Please reproduce the listing word for word, from the line containing "Click the spread" through the line containing "Tap the trailing", both lines included, and leave out the pictures.

**INFORMATION SUPPLIED**
'''

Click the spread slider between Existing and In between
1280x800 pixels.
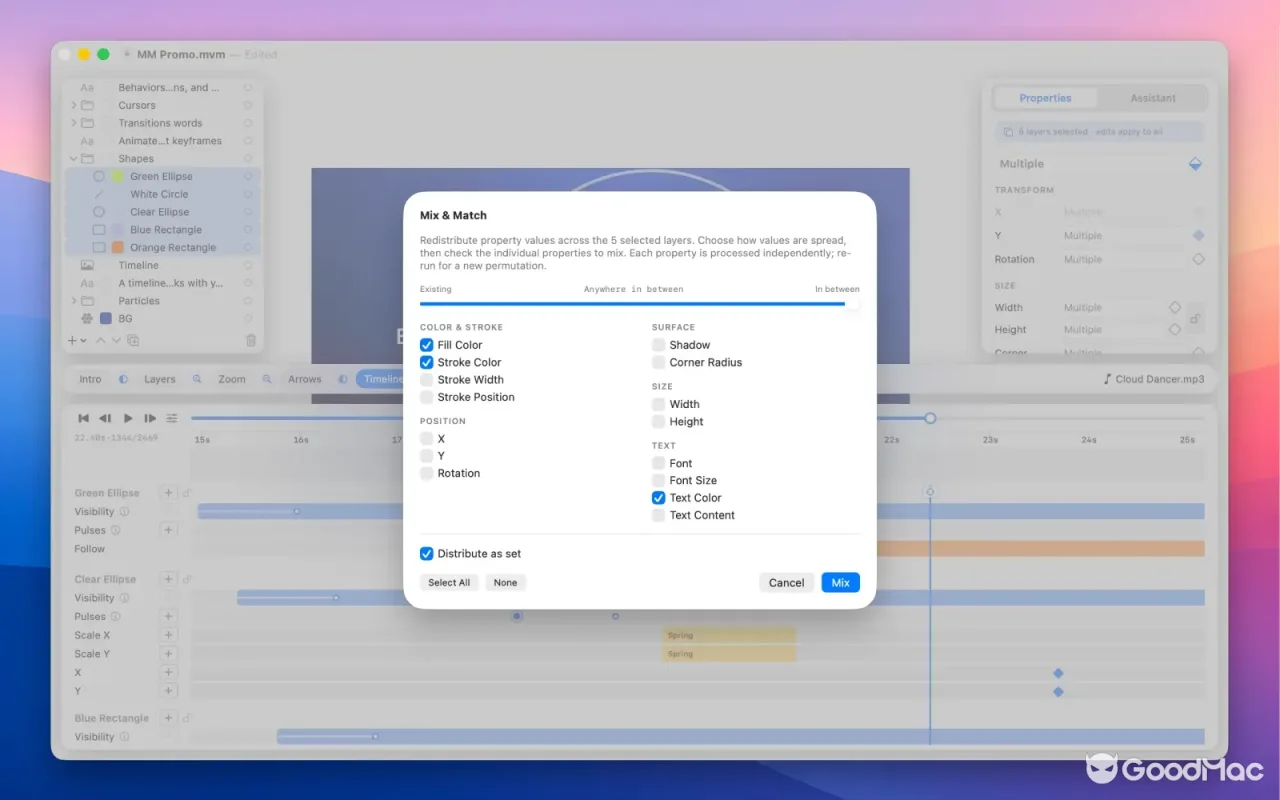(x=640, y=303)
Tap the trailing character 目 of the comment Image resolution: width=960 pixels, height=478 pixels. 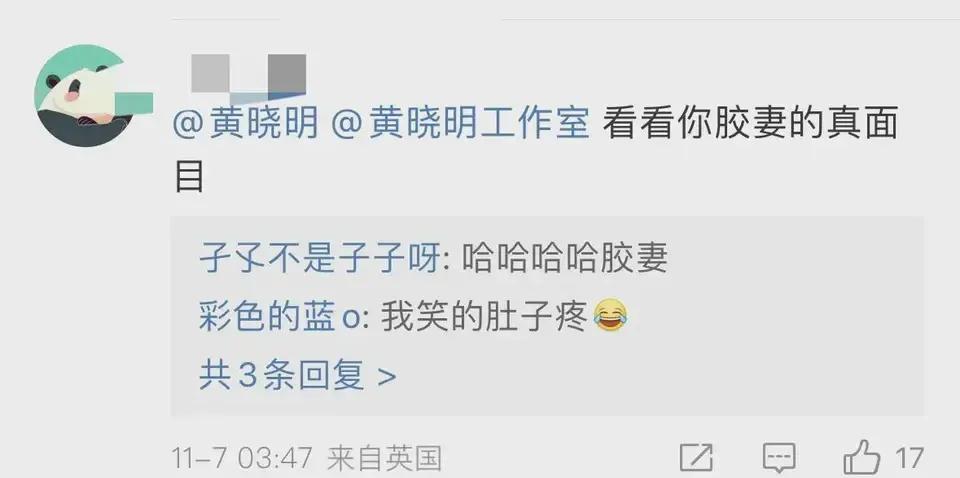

'''
'''

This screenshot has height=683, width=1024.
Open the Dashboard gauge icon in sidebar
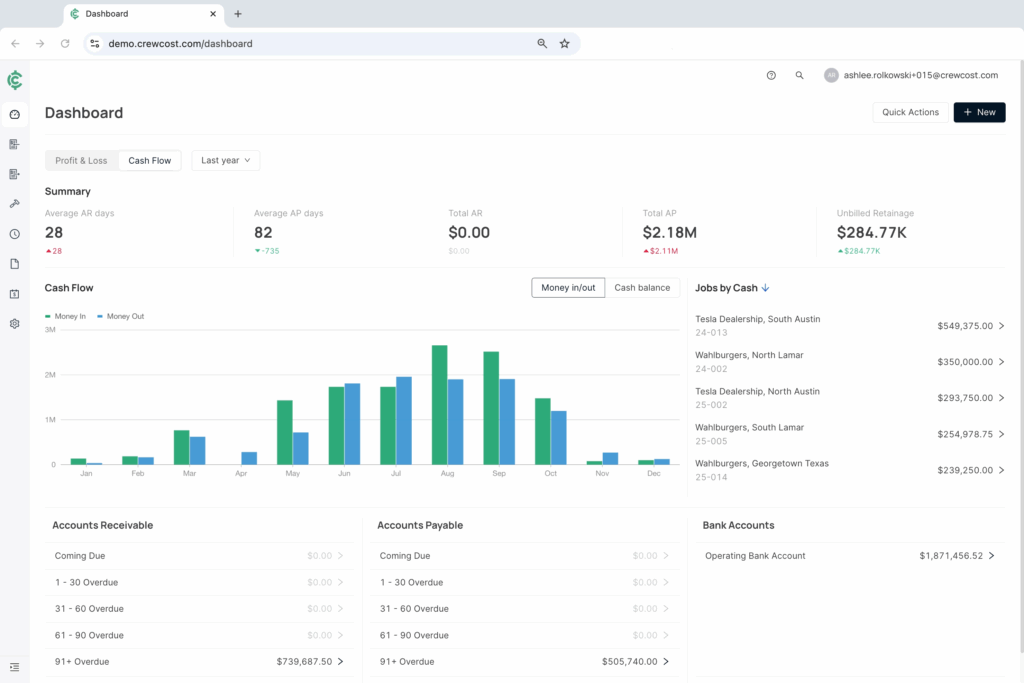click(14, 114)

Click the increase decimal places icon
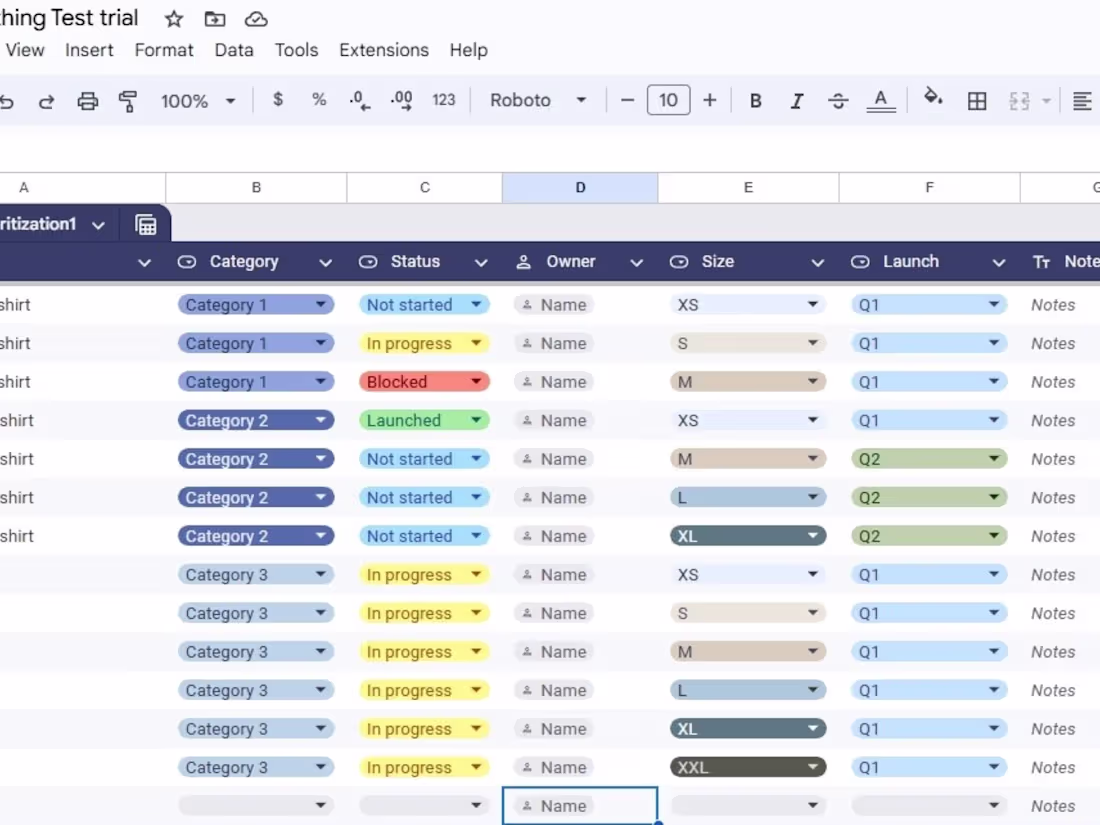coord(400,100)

'''
'''

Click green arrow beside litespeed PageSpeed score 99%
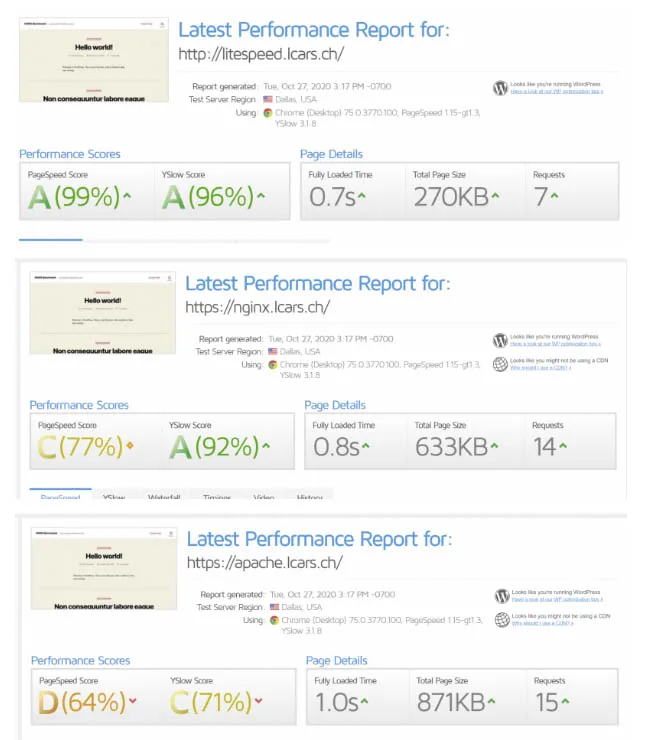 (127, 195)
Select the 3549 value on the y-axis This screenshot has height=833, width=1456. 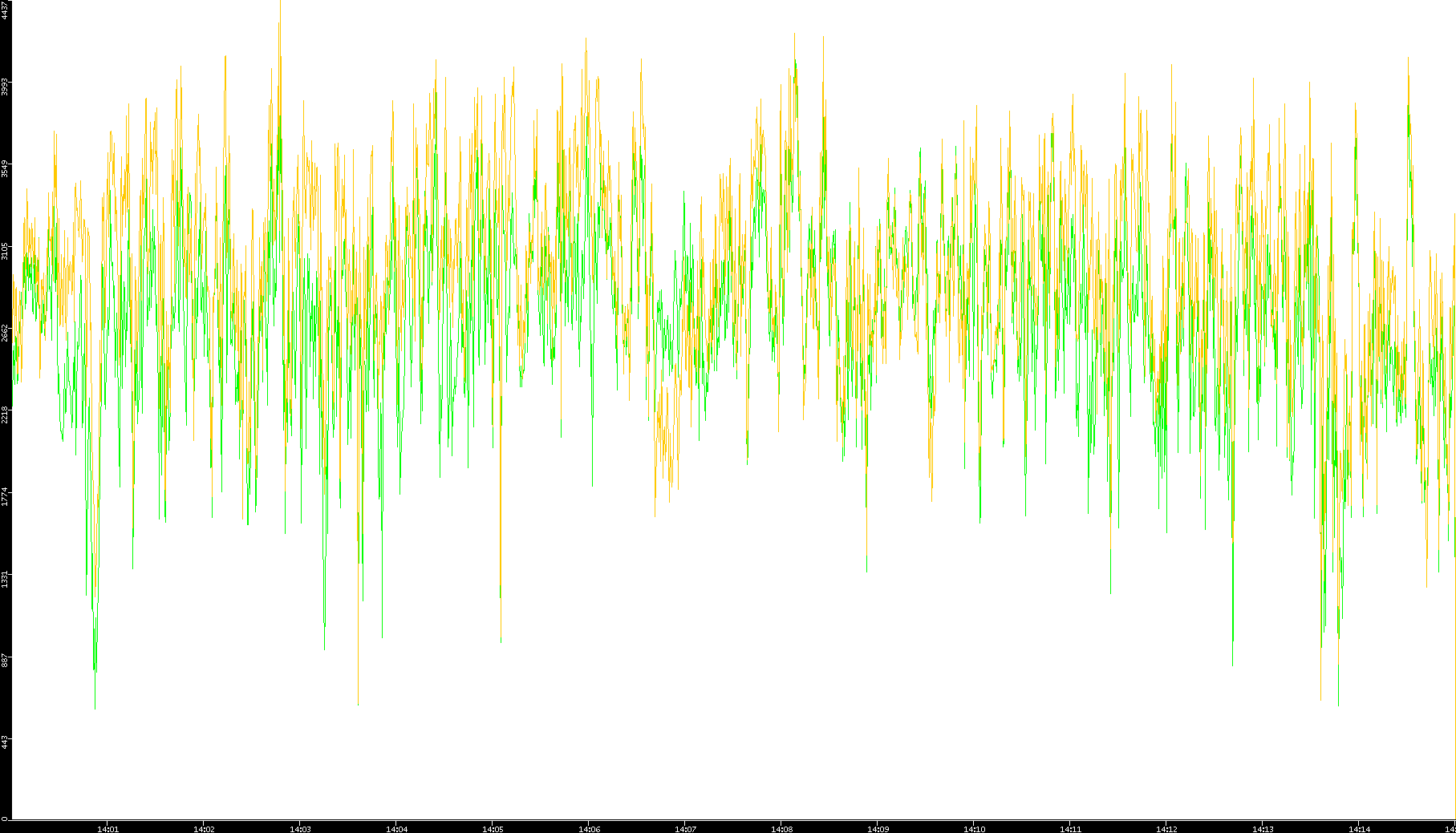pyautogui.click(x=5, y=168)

'''

**ANSWER IN FULL**
Click the spread slider between Existing and In between
1280x800 pixels.
(x=640, y=303)
Tap the trailing character 目 of the comment Image resolution: width=960 pixels, height=478 pixels. 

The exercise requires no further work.